Currently, the optimization cost function aims at maximing the robot dexetrous workspace.

The framework can be used for single or dual-arm robots.

For dual-arm robots, the distance between the two arms can be set as additional optimization variable and the current cost function maximizes the dual-arm dexterity within the common dexterous workspace.

Exemplary results using GlobDesOpt solvers for dual-arm robot design

Kalibrot: A Simple-To-Use Matlab Package for Robot Kinematic Calibration

Accepted for publication in IEEE IROS 2021-International Conference on Intelligent Systems and Robots

Available in Git-Hub.

Description:

Kalibrot’s flow chart

In this work we present Kalibrot, a simple-to-use Matlab package for robot kinematic calibration.

Currently, it only focuses on serial-link manipulators to optimize the Denavit-Hartenberg parameters.

It allows the user to choose between two solvers:

  • Traditional pseudoinverse;
  • Quadratic Programming to include bounds on the variables

The package provides the user with the calibrated parameters, the calibrated kinematic model, the identification matrix

Pre-operative Offline Optimization of Insertion Point Location for Safe and Accurate Surgical Task Execution

Accepted for publication in IEEE IROS 2021-International Conference on Intelligent Systems and Robots

Description:

The optimization framework

In this work we present an optimization approach to identify the optiaml insertion point location for laparascopic surgeies when employing macro-micro robotic manipulators.

Our results show how the location of the Remote Center of Motion (RCM) afects the robot’s perfomance.
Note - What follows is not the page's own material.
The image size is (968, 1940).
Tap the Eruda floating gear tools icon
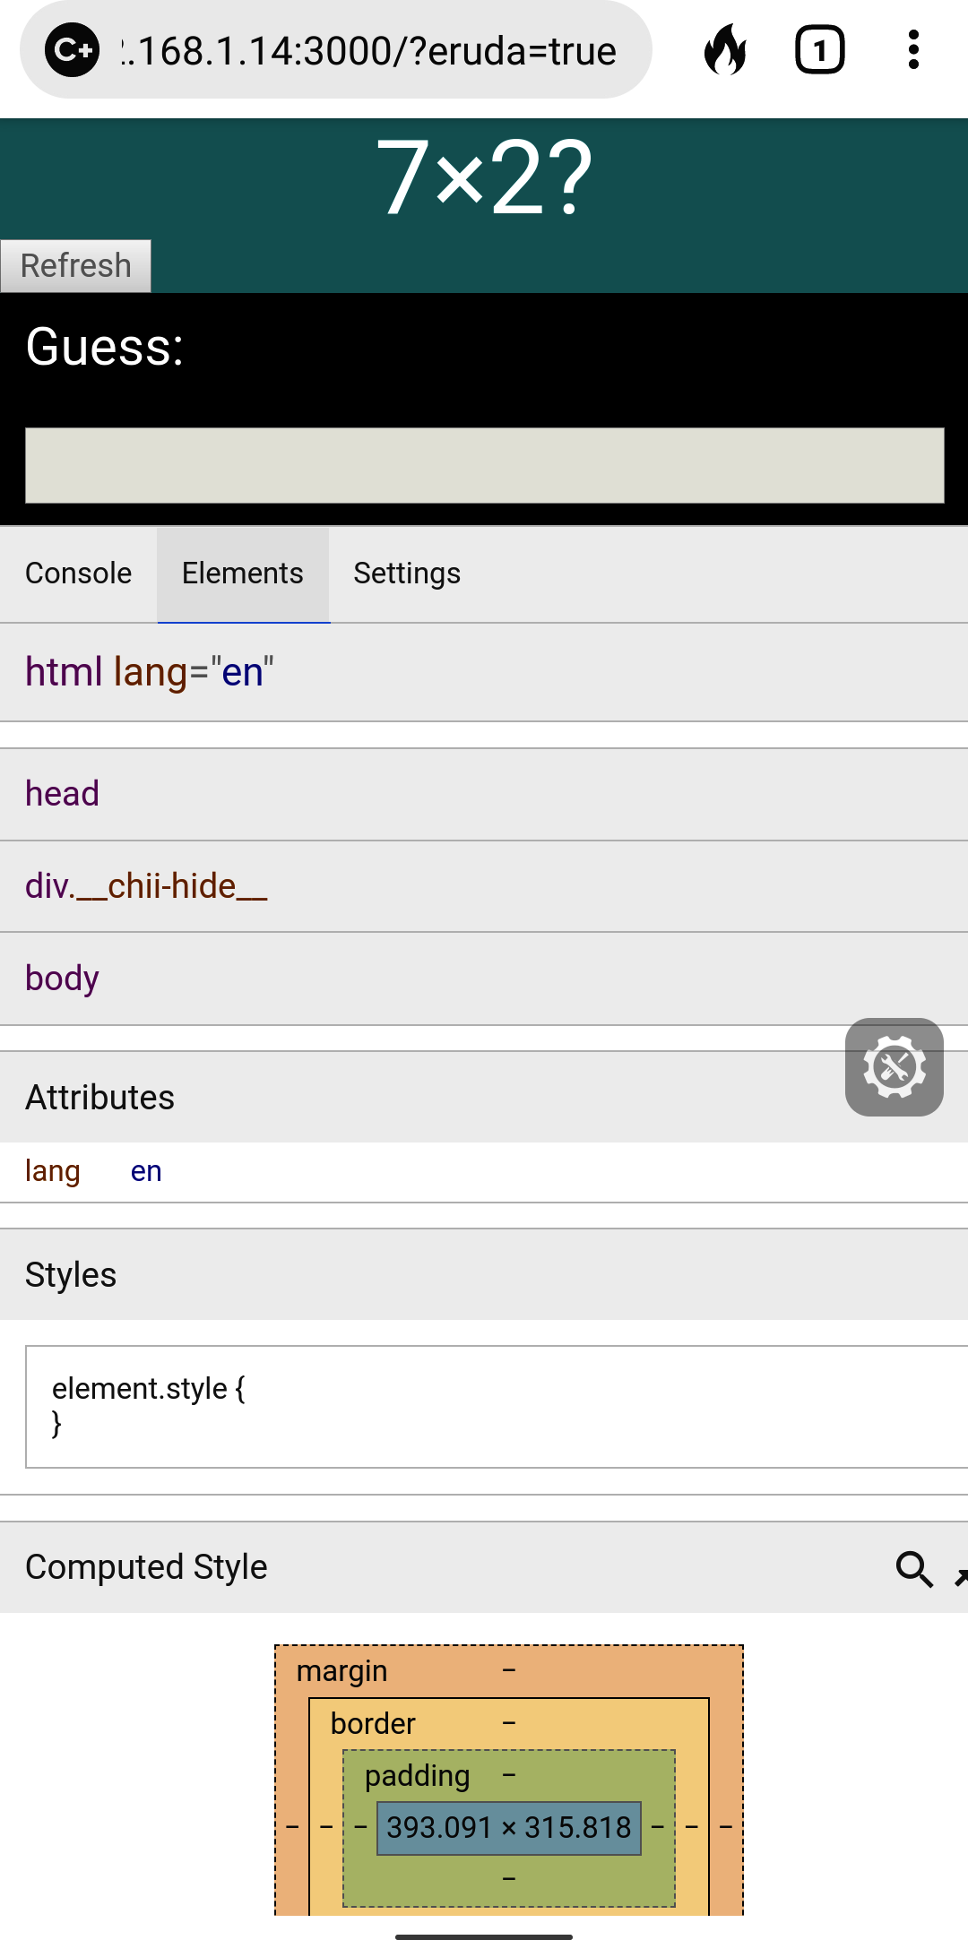point(894,1066)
The cost function takes into account safety in avoiding nearby organs, maximizing robot’s dexterity, and ensuring precision in perfoming a specified task (path tracking for tumor resection).

Our cost function and resilence to error strategy ensure the optimal location resides in a region with small variations in the perfomance in case of deviations from the optimum.

Results showing the obstacle avoidance and the effects of different RCM locations

Bayesian Neural Network Modeling and Hierarchical MPC for a Tendon-Driven Surgical Robot with Uncertainty Minimization

Accepted for publication in Robotics and Automation Letters (RAL) and ICRA 2021- International Conference on Robotics and Automation.

Description:

The Hi-MPC controller

In this work we present a Hierarchical Model Predictive Control (Hi-MPC) approach in conjunction with Bayesian Neural Networks (BNN) to model and control a tendon-driven surgical robotic tool.

BNN are here employed because they allow obtaining not only the model prediciton, but also the associated model uncertainty.

The Hi-MPC is instead used to solve two prioritized subtasks:

  • primary task: tracking a desired path;
  • secondary task: ezploit the robot redundnacy and minimize the model’s uncertainty so as to reconfigure itself in more reliable state space regions.

Our simulation and real world experiments show that the uncertainty minimization helps imrpoving the control performance and make the path tracking more accurate.

Comparison of the control with only the primary MPC and the Hi-MPC approach.

Model predictive control for a tendon-driven surgical robot with safety constraints in kinematics and dynamics

Accepted for publication in IROS 2020- International Conference on Intelligent Robots and Systems.

Description:

The MPC controller

In this work we evaluate the applicatbility of Model Predictive Control (MPC) to control a tendon-driven surgical robotic tool. The dynamic model of the robot is learnt by means of Artificial Neural Networks (ANN) and used to impose bounds on the dynamics of the system.

We evaluate our approach on different bounding values.

Tracking results in simulation tests

A Novel Approach for Outlier Detection and Robust Sensory Data Model Learning

Accepted for publication in IROS 2019- International Conference on Intelligent Robots and Systems

Description:

The robust algorithm for nonlinear regression with ANN

In this work we developed a novel algorithm for nonlinear regression with Artificial Neural Networks (ANN) capable of rejecting outliers in the dataset and thus improve the modelling.